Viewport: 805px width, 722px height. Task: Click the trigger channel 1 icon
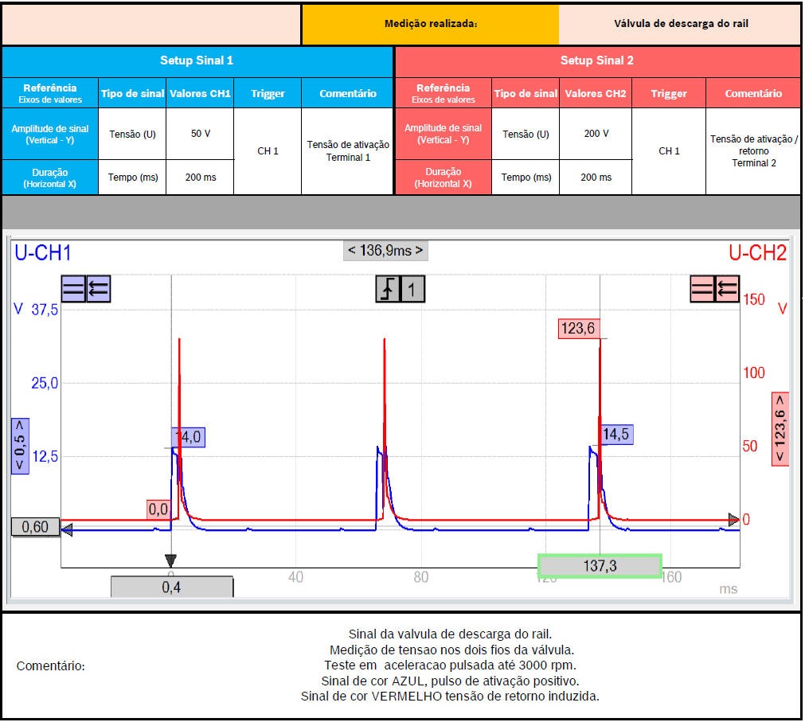point(412,290)
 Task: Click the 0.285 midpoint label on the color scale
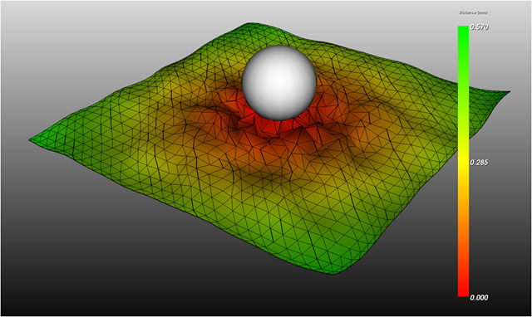pos(479,163)
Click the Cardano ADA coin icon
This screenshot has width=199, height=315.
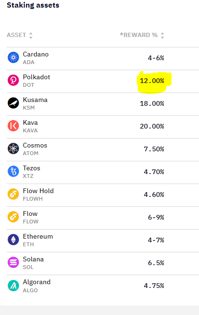13,57
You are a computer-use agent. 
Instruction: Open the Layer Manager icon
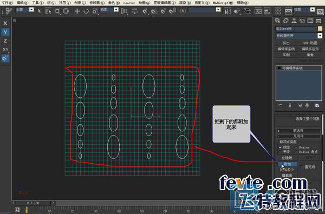coord(248,11)
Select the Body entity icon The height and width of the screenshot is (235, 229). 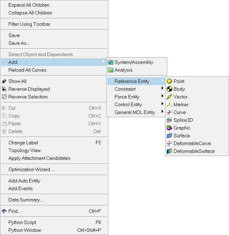(x=169, y=89)
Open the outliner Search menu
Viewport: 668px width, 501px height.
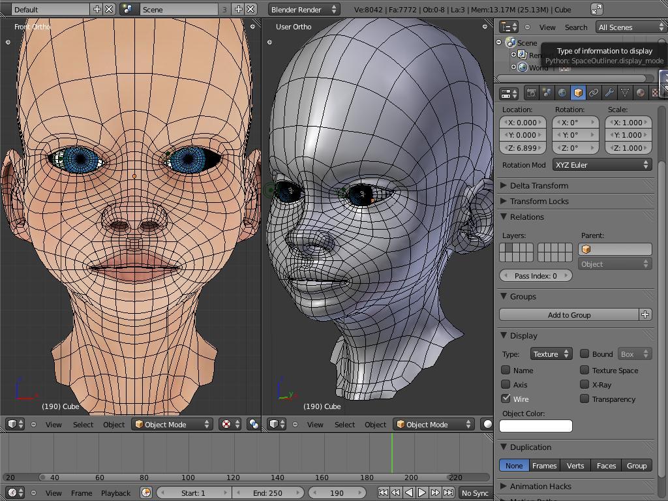575,27
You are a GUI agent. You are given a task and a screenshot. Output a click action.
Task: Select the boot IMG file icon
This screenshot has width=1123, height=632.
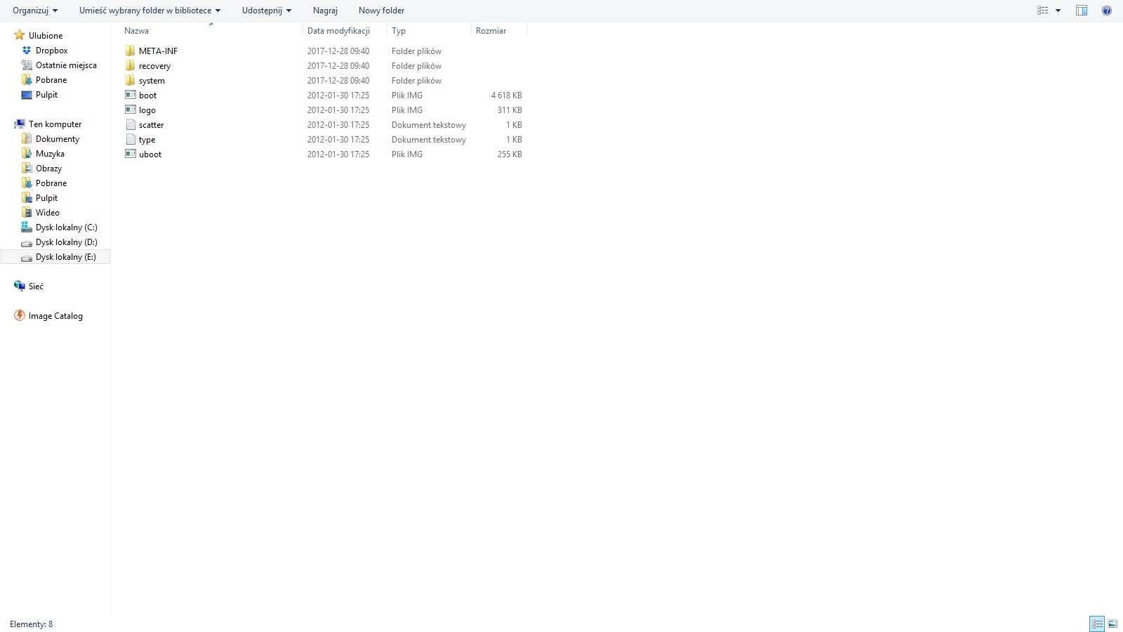(131, 95)
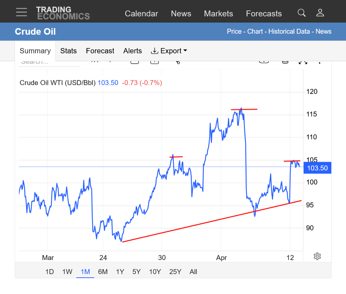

○ ○ ○

**What the task requires**: To answer, copy each line from the material above that has the word "agent".

**Exercise result**:
You are a computer-use agent. 
You are a GUI agent. You are given a task and a screenshot. Output a click action.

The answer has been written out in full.